**Goal:** Rescale everything from the line containing "The height and width of the screenshot is (299, 545)." down to the end of the records, writing the lines out again with their requests and multiplying each coordinate in the answers by 2.05, rounded to whole numbers with halves going up. Leave the pictures out of your answer.

(Stored items)
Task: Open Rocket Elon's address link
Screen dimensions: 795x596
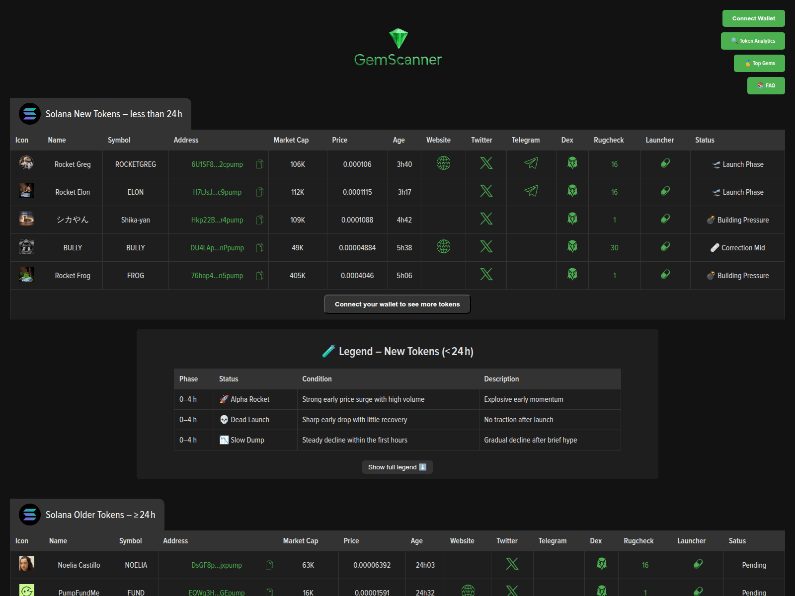Action: coord(218,192)
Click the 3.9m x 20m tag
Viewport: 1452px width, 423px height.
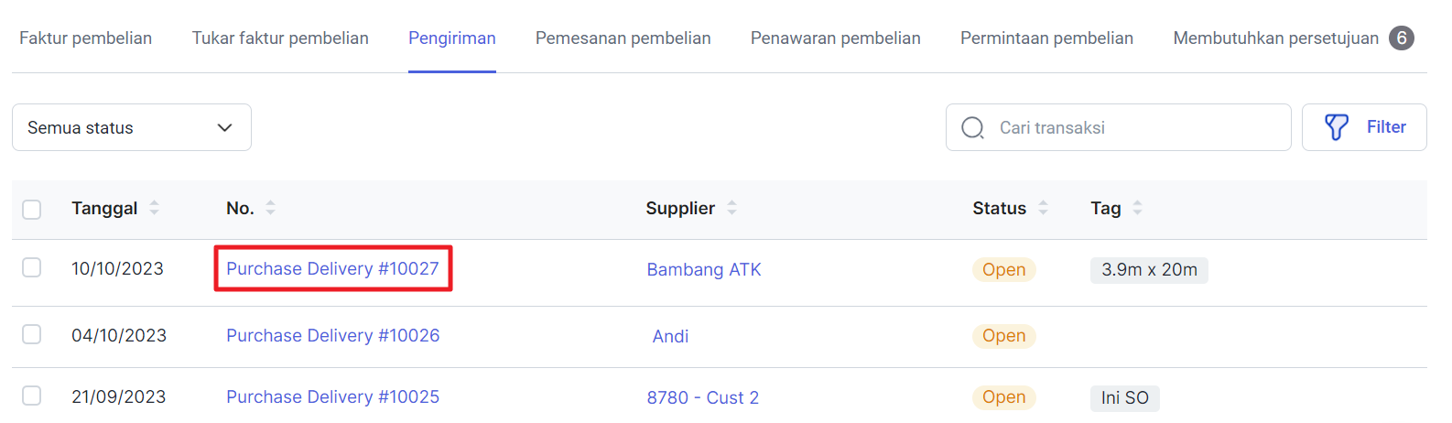(1149, 269)
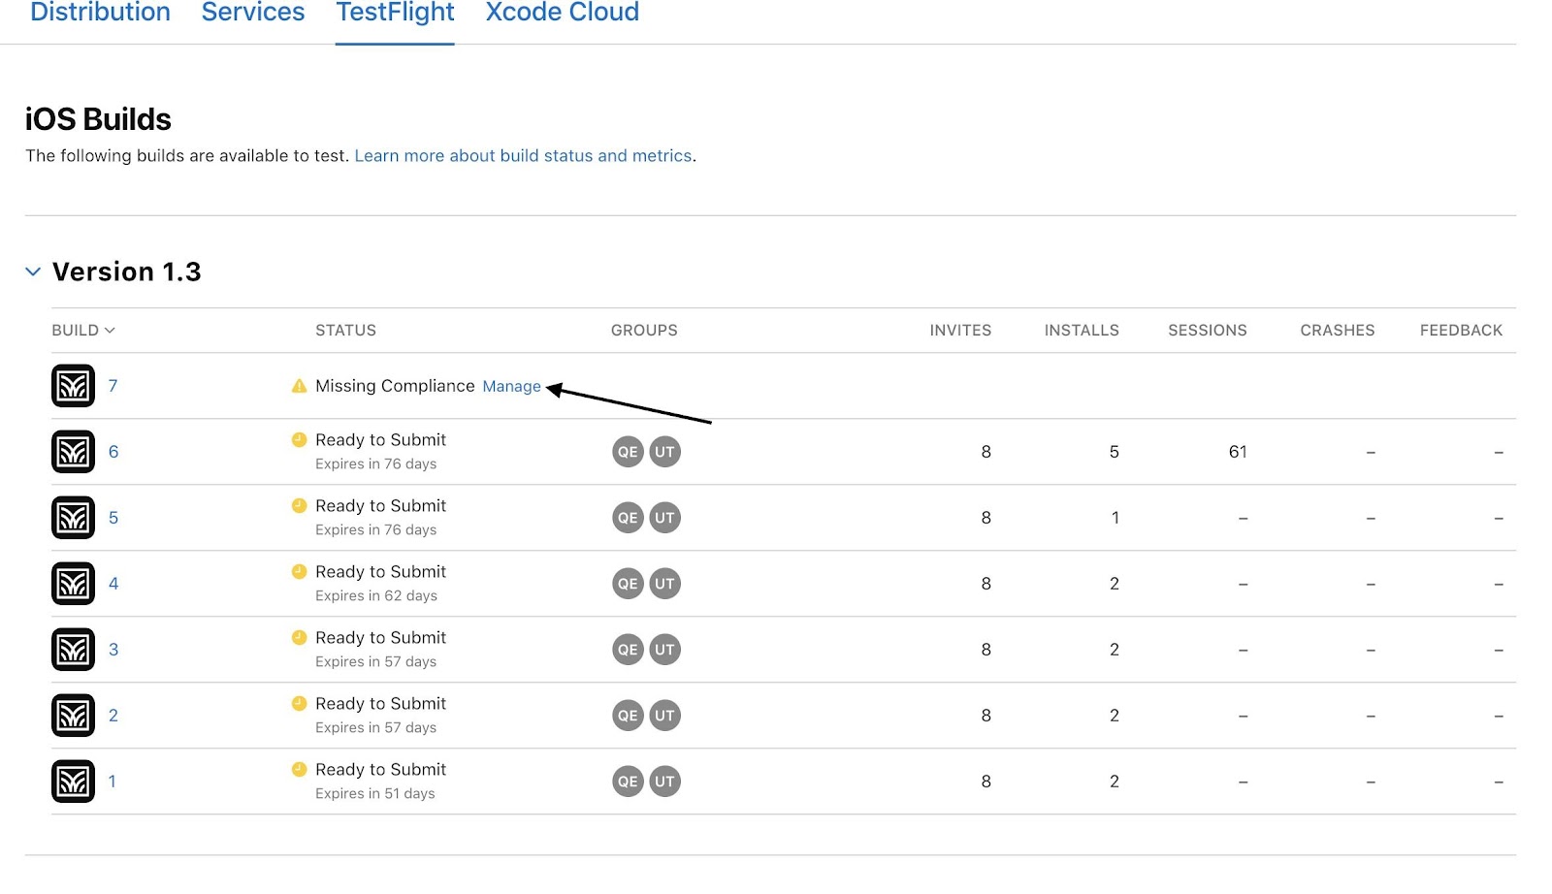Click the app icon for build 6
Image resolution: width=1552 pixels, height=894 pixels.
point(73,452)
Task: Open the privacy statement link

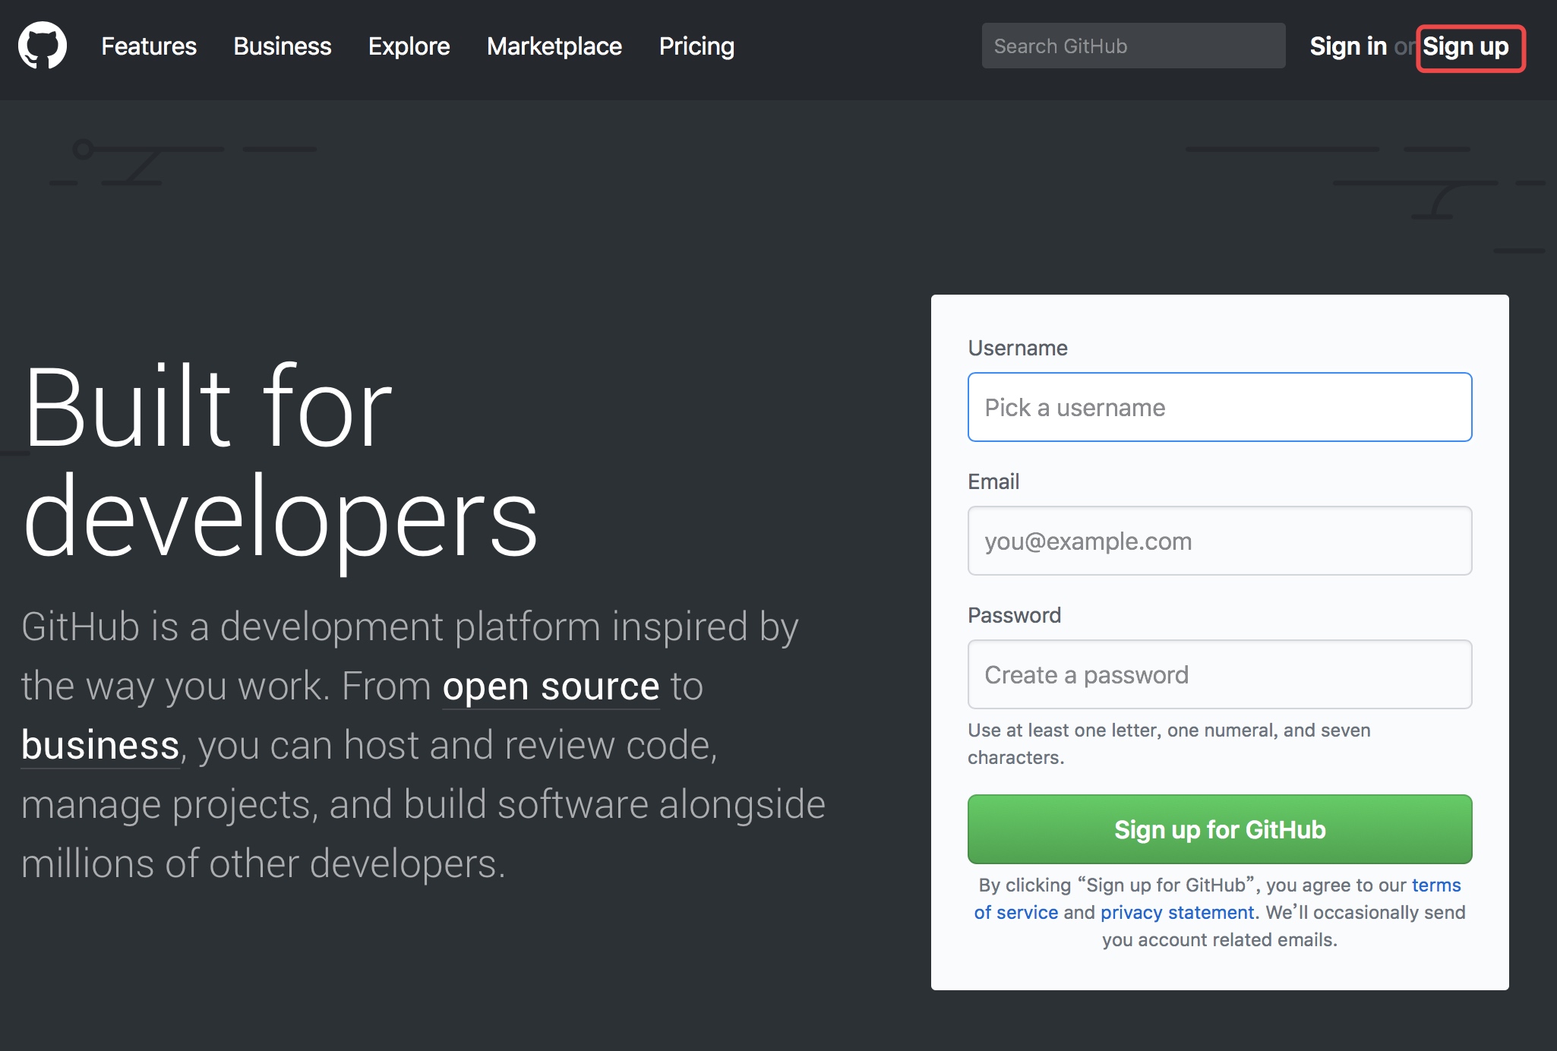Action: coord(1176,913)
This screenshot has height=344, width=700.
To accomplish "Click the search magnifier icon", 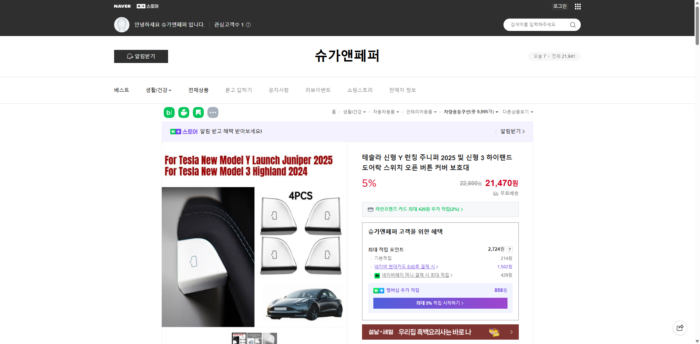I will coord(572,24).
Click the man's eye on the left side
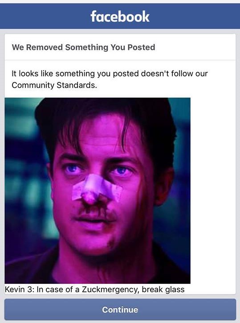 pos(73,169)
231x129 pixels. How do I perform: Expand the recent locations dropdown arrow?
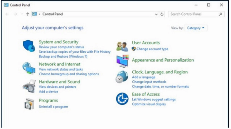[22, 14]
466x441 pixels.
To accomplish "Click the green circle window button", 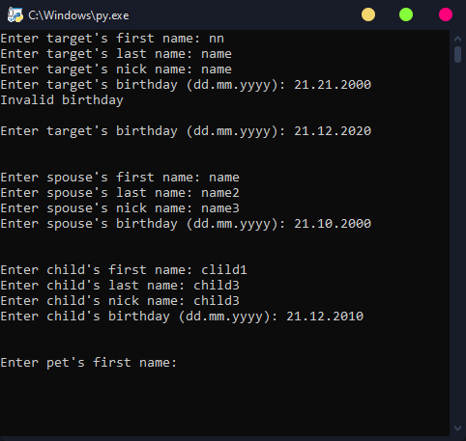I will [x=406, y=14].
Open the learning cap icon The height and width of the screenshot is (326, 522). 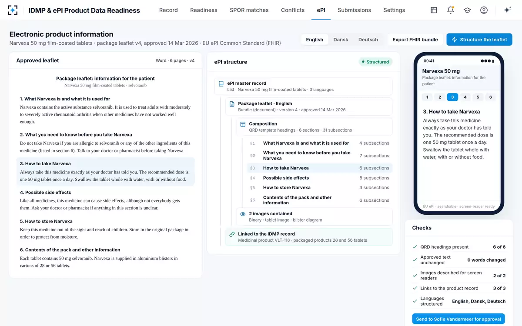click(467, 10)
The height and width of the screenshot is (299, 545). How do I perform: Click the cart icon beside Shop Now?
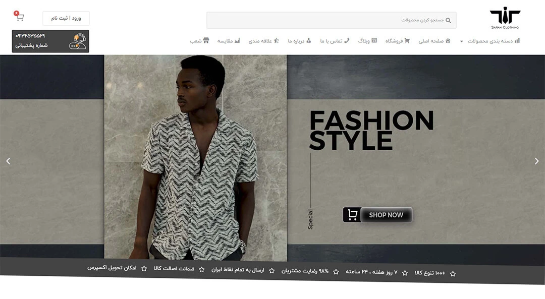[352, 215]
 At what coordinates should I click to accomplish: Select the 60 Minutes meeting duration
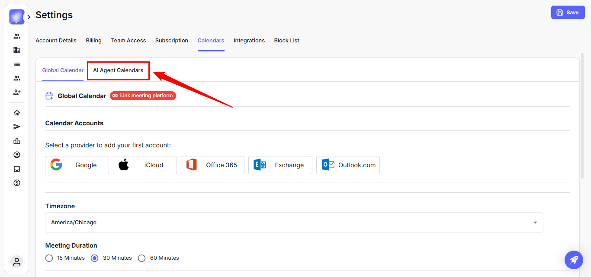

**Solution to this problem:**
The height and width of the screenshot is (299, 545). How do I perform: Click the cart icon beside Shop Now?
[722, 441]
 At what coordinates should I click to accomplish: Select the 60 Minutes meeting duration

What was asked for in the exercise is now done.